=== Input material ===
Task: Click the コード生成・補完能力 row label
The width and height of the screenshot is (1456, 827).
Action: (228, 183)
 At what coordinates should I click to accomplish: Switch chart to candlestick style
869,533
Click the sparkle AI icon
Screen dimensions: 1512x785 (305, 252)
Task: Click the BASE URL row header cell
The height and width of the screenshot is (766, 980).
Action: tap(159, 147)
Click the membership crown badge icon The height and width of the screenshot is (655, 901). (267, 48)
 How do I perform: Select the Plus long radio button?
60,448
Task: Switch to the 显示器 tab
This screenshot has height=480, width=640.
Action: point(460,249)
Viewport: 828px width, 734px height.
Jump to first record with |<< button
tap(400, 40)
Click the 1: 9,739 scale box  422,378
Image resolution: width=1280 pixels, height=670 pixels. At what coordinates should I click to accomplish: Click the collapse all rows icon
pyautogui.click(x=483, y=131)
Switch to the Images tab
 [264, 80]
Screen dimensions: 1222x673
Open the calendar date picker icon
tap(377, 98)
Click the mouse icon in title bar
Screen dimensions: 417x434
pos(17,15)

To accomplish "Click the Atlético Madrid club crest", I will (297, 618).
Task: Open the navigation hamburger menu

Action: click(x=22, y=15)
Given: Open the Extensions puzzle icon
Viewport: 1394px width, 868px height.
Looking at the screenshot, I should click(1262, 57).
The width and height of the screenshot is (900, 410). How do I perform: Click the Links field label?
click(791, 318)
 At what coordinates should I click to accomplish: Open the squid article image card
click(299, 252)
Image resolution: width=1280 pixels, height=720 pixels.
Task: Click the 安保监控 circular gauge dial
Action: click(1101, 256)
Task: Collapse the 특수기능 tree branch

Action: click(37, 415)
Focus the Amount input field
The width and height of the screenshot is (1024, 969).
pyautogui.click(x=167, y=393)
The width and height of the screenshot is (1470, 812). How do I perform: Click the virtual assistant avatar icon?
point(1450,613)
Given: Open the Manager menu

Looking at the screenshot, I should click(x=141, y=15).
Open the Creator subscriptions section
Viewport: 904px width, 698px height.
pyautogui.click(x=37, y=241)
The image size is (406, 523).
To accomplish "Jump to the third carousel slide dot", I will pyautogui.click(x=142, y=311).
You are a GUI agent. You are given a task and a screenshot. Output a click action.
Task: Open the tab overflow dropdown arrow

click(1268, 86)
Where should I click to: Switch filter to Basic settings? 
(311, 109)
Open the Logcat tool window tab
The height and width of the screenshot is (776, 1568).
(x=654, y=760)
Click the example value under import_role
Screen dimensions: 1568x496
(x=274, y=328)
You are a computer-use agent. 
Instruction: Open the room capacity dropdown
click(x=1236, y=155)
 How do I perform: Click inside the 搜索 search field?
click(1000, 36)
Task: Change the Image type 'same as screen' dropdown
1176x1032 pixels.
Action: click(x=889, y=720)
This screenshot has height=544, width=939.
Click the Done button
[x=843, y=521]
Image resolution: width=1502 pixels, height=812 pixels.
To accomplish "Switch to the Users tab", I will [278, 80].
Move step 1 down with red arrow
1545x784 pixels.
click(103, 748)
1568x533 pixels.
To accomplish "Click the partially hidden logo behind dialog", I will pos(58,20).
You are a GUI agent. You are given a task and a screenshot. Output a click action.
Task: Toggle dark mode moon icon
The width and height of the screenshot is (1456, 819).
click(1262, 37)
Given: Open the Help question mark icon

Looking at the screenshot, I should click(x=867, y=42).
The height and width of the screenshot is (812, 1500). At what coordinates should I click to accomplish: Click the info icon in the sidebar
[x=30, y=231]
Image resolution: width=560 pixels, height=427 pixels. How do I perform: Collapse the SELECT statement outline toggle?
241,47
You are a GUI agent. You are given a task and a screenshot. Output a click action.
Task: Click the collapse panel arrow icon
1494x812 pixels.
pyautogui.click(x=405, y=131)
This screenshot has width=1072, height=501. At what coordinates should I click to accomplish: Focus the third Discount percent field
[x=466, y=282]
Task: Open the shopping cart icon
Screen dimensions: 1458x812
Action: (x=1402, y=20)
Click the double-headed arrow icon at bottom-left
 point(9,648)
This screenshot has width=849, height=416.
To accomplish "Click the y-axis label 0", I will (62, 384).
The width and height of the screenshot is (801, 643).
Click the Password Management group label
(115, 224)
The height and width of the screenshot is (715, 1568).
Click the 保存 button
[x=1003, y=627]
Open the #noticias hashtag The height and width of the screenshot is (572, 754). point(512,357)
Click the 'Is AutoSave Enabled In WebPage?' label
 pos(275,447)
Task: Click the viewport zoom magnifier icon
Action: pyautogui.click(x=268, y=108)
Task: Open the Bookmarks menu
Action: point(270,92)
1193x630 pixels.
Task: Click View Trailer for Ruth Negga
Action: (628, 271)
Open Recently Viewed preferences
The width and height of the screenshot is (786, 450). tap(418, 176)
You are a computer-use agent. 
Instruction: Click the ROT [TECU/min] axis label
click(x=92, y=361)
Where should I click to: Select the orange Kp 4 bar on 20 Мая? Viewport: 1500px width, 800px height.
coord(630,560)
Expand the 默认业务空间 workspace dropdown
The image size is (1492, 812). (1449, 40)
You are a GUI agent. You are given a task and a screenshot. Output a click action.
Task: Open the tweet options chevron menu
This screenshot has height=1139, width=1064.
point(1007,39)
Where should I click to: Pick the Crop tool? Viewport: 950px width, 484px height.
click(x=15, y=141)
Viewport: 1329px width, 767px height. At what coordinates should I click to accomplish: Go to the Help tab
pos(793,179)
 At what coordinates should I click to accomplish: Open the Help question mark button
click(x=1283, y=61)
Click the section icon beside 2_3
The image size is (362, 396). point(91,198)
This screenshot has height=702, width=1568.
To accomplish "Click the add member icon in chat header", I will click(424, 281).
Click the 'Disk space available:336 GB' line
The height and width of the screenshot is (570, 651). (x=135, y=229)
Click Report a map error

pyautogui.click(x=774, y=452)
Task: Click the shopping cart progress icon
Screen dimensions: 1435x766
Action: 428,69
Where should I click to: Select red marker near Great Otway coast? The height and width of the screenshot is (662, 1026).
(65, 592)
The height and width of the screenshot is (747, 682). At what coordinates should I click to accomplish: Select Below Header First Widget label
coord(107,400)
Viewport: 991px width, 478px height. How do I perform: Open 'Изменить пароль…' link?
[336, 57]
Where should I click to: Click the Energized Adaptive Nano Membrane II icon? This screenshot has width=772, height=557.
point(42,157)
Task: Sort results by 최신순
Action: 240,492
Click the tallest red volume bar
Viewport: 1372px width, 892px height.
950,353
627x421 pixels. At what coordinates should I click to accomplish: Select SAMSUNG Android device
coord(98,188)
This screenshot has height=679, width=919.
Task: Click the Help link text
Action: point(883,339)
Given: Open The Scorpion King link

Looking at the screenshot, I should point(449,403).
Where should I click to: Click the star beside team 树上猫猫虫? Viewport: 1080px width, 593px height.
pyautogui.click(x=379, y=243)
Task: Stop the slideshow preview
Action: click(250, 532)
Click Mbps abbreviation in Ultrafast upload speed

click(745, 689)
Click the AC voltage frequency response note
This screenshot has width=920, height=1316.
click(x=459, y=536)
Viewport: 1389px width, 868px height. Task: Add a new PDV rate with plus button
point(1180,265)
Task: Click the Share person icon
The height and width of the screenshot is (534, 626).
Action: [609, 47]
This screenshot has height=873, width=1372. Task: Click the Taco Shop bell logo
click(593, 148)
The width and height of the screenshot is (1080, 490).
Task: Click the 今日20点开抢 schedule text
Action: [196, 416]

=== What the task requires ===
Format every line of the items above as a numbered list, omitting the blank lines.

=== Response below ===
1. Task: Click the コード生成・補完能力 row label
2. The width and height of the screenshot is (1456, 827).
3. Action: (228, 183)
4.  At what coordinates should I click to accomplish: Switch chart to candlestick style
5. 869,533
6. Click the sparkle AI icon
7. Screen dimensions: 1512x785 (305, 252)
8. Task: Click the BASE URL row header cell
9. The height and width of the screenshot is (766, 980).
10. Action: tap(159, 147)
11. Click the membership crown badge icon The height and width of the screenshot is (655, 901). (267, 48)
12.  How do I perform: Select the Plus long radio button?
13. 60,448
14. Task: Switch to the 显示器 tab
15. This screenshot has height=480, width=640.
16. Action: point(460,249)
17. Viewport: 828px width, 734px height.
18. Jump to first record with |<< button
19. tap(400, 40)
20. Click the 1: 9,739 scale box  422,378
21. Image resolution: width=1280 pixels, height=670 pixels. At what coordinates should I click to accomplish: Click the collapse all rows icon
22. pyautogui.click(x=483, y=131)
23. Switch to the Images tab
24.  [264, 80]
25. Screen dimensions: 1222x673
26. Open the calendar date picker icon
27. tap(377, 98)
28. Click the mouse icon in title bar
29. Screen dimensions: 417x434
30. pos(17,15)
31. To accomplish "Click the Atlético Madrid club crest", I will (297, 618).
32. Task: Open the navigation hamburger menu
33. Action: click(x=22, y=15)
34. Given: Open the Extensions puzzle icon
35. Viewport: 1394px width, 868px height.
36. Looking at the screenshot, I should click(1262, 57).
37. The width and height of the screenshot is (900, 410). How do I perform: Click the Links field label?
38. click(791, 318)
39.  At what coordinates should I click to accomplish: Open the squid article image card
40. click(299, 252)
41. Image resolution: width=1280 pixels, height=720 pixels.
42. Task: Click the 安保监控 circular gauge dial
43. Action: click(1101, 256)
44. Task: Collapse the 특수기능 tree branch
45. Action: click(37, 415)
46. Focus the Amount input field
47. The width and height of the screenshot is (1024, 969).
48. pyautogui.click(x=167, y=393)
49. The width and height of the screenshot is (1470, 812). How do I perform: Click the virtual assistant avatar icon?
50. point(1450,613)
51. Given: Open the Manager menu
52. Looking at the screenshot, I should click(x=141, y=15).
53. Open the Creator subscriptions section
54. Viewport: 904px width, 698px height.
55. pyautogui.click(x=37, y=241)
56. The image size is (406, 523).
57. To accomplish "Jump to the third carousel slide dot", I will pyautogui.click(x=142, y=311).
58. You are a GUI agent. You are given a task and a screenshot. Output a click action.
59. Task: Open the tab overflow dropdown arrow
60. click(1268, 86)
61. Where should I click to: Switch filter to Basic settings? 
62. (311, 109)
63. Open the Logcat tool window tab
64. The height and width of the screenshot is (776, 1568).
65. (x=654, y=760)
66. Click the example value under import_role
67. Screen dimensions: 1568x496
68. (x=274, y=328)
69. You are a computer-use agent. 
70. Instruction: Open the room capacity dropdown
71. click(x=1236, y=155)
72.  How do I perform: Click inside the 搜索 search field?
73. click(1000, 36)
74. Task: Change the Image type 'same as screen' dropdown
75. 1176x1032 pixels.
76. Action: click(x=889, y=720)
77. This screenshot has height=544, width=939.
78. Click the Done button
79. [x=843, y=521]
80. Image resolution: width=1502 pixels, height=812 pixels.
81. To accomplish "Switch to the Users tab", I will [278, 80].
82. Move step 1 down with red arrow
83. 1545x784 pixels.
84. click(103, 748)
85. 1568x533 pixels.
86. To accomplish "Click the partially hidden logo behind dialog", I will pos(58,20).
87. You are a GUI agent. You are given a task and a screenshot. Output a click action.
88. Task: Toggle dark mode moon icon
89. The width and height of the screenshot is (1456, 819).
90. click(1262, 37)
91. Given: Open the Help question mark icon
92. Looking at the screenshot, I should click(x=867, y=42).
93. The height and width of the screenshot is (812, 1500). At what coordinates should I click to accomplish: Click the info icon in the sidebar
94. [x=30, y=231]
95. Image resolution: width=560 pixels, height=427 pixels. How do I perform: Collapse the SELECT statement outline toggle?
96. 241,47
97. You are a GUI agent. You are given a task and a screenshot. Output a click action.
98. Task: Click the collapse panel arrow icon
99. 1494x812 pixels.
100. pyautogui.click(x=405, y=131)
101. This screenshot has width=1072, height=501. At what coordinates should I click to accomplish: Focus the third Discount percent field
102. [x=466, y=282]
103. Task: Open the shopping cart icon
104. Screen dimensions: 1458x812
105. Action: (x=1402, y=20)
106. Click the double-headed arrow icon at bottom-left
107.  point(9,648)
108. This screenshot has width=849, height=416.
109. To accomplish "Click the y-axis label 0", I will (62, 384).
110. The width and height of the screenshot is (801, 643).
111. Click the Password Management group label
112. (115, 224)
113. The height and width of the screenshot is (715, 1568).
114. Click the 保存 button
115. [x=1003, y=627]
116. Open the #noticias hashtag The height and width of the screenshot is (572, 754). point(512,357)
117. Click the 'Is AutoSave Enabled In WebPage?' label
118.  pos(275,447)
119. Task: Click the viewport zoom magnifier icon
120. Action: pyautogui.click(x=268, y=108)
121. Task: Open the Bookmarks menu
122. Action: point(270,92)
123. 1193x630 pixels.
124. Task: Click View Trailer for Ruth Negga
125. Action: (628, 271)
126. Open Recently Viewed preferences
127. The width and height of the screenshot is (786, 450). tap(418, 176)
128. You are a computer-use agent. 
129. Instruction: Click the ROT [TECU/min] axis label
130. click(x=92, y=361)
131. Where should I click to: Select the orange Kp 4 bar on 20 Мая? Viewport: 1500px width, 800px height.
132. coord(630,560)
133. Expand the 默认业务空间 workspace dropdown
134. The image size is (1492, 812). (1449, 40)
135. You are a GUI agent. You are given a task and a screenshot. Output a click action.
136. Task: Open the tweet options chevron menu
137. This screenshot has height=1139, width=1064.
138. point(1007,39)
139. Where should I click to: Pick the Crop tool? Viewport: 950px width, 484px height.
140. click(x=15, y=141)
141. Viewport: 1329px width, 767px height. At what coordinates should I click to accomplish: Go to the Help tab
142. pos(793,179)
143.  At what coordinates should I click to accomplish: Open the Help question mark button
144. click(x=1283, y=61)
145. Click the section icon beside 2_3
146. The image size is (362, 396). point(91,198)
147. This screenshot has height=702, width=1568.
148. To accomplish "Click the add member icon in chat header", I will click(424, 281).
149. Click the 'Disk space available:336 GB' line
150. The height and width of the screenshot is (570, 651). (x=135, y=229)
151. Click Report a map error
152. pyautogui.click(x=774, y=452)
153. Task: Click the shopping cart progress icon
154. Screen dimensions: 1435x766
155. Action: 428,69
156. Where should I click to: Select red marker near Great Otway coast? The height and width of the screenshot is (662, 1026).
157. (65, 592)
158. The height and width of the screenshot is (747, 682). At what coordinates should I click to accomplish: Select Below Header First Widget label
159. coord(107,400)
160. Viewport: 991px width, 478px height. How do I perform: Open 'Изменить пароль…' link?
161. [336, 57]
162. Where should I click to: Click the Energized Adaptive Nano Membrane II icon? This screenshot has width=772, height=557.
163. point(42,157)
164. Task: Sort results by 최신순
165. Action: 240,492
166. Click the tallest red volume bar
167. Viewport: 1372px width, 892px height.
168. 950,353
169. 627x421 pixels. At what coordinates should I click to accomplish: Select SAMSUNG Android device
170. coord(98,188)
171. This screenshot has height=679, width=919.
172. Task: Click the Help link text
173. Action: point(883,339)
174. Given: Open The Scorpion King link
175. Looking at the screenshot, I should point(449,403).
176. Where should I click to: Click the star beside team 树上猫猫虫? Viewport: 1080px width, 593px height.
177. pyautogui.click(x=379, y=243)
178. Task: Stop the slideshow preview
179. Action: click(250, 532)
180. Click Mbps abbreviation in Ultrafast upload speed
181. click(745, 689)
182. Click the AC voltage frequency response note
183. This screenshot has width=920, height=1316.
184. click(x=459, y=536)
185. Viewport: 1389px width, 868px height. Task: Add a new PDV rate with plus button
186. point(1180,265)
187. Task: Click the Share person icon
188. The height and width of the screenshot is (534, 626).
189. Action: [609, 47]
190. This screenshot has height=873, width=1372. Task: Click the Taco Shop bell logo
191. click(593, 148)
192. The width and height of the screenshot is (1080, 490).
193. Task: Click the 今日20点开抢 schedule text
194. Action: [196, 416]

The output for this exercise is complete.